The difference in hardness between the two elastomers due to the amount of crosslinking depends on the percentages and type of thermal initiator, the additives, the fillers, the temperature required for curing, and the time required for polymerization.[3031] The mechanism of reinforcement of the nanofiller can be explained by the nanoparticles working as multifunctional cross-links that form powerful bonds (hydrogen bonds) between a chain of PDMS and surface hydroxyl groups, resulting in an increase in polymer density and producing a stronger and stiffer material.[32] The observed increase in hardness may also be due to the incorporation of more nanofillers, increases in the adsorption of polymer chains to the nanofiller surface, and increases in intermolecular forces, all of which cause the polymer to achieve a high modulus of elasticity, rigidity, and resistance to penetration.[33]

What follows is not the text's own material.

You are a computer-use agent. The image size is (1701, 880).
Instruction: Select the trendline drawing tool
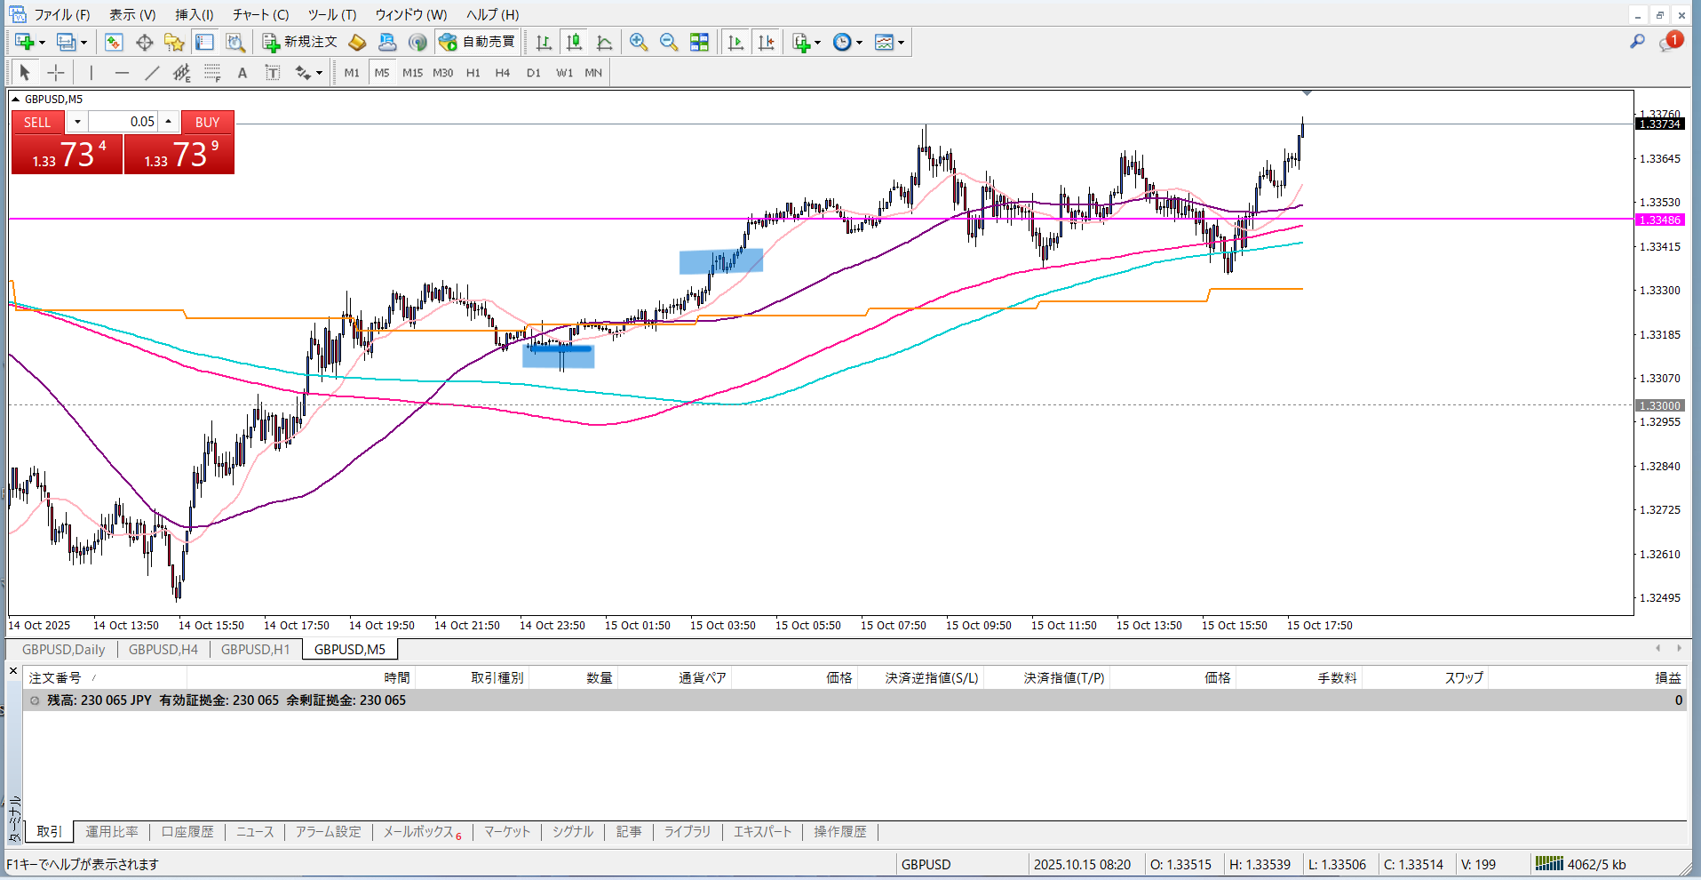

Addition of intrinsic silicone liquid suspension pigment may also contribute to the increase in tear strength and hardness of the elastomers because the pigments may fully interfere with the matrix of the silicone elastomer.[10]

Figure 3 interaction plots display the main effects of adding the nanofiller (TiO2) and intrinsic pigment on the tear strength and hardness of RTV and HTV silicone materials. The observed steepest slope of the line graph indicates the effective interaction between groups and subgroups. Regarding the tear strength, interaction plots show fewer interaction effects as the plotting lines display more parallel lines though ANOVA analyzing results reveals a significant effect between groups and subgroups. This may be explaining by that profile plots thought of as two-dimensional projections may be three-dimensional response surface and part of the surface is hidden from view.[34] In addition, the observed slope of the line graph in this interaction plots indicates that the additive is slightly more effective on the tear strength for the E RTV subgroup than the other subgroup. It is observed that there is greater interaction between groups and subgroups for both materials as the plotting lines for hardness show that nonparallel line reveals a highly significant effect of additive on the material hardness and the effect more obvious on E HTV subgroup.

CONCLUSION

Incorporating mixtures of 0.2 wt% nano-TiO2+0.25 wt% intrinsic pigment and 0.25 wt% nano-TiO2+0.25 wt% intrinsic pigment into HTV and RTV silicone elastomers, respectively, improved the tear strength of both materials and slightly increased their hardness; these results are clinically favorable. Furthermore, the incorporation of nanofiller (TiO2) and intrinsic pigment displays significant interactive effects on the tear strength and the hardness of both materials.

Financial support and sponsorship

Nil.

Conflicts of interest

The authors of this manuscript declare that they have no conflicts of interest, real or perceived, financial or non-financial in this article.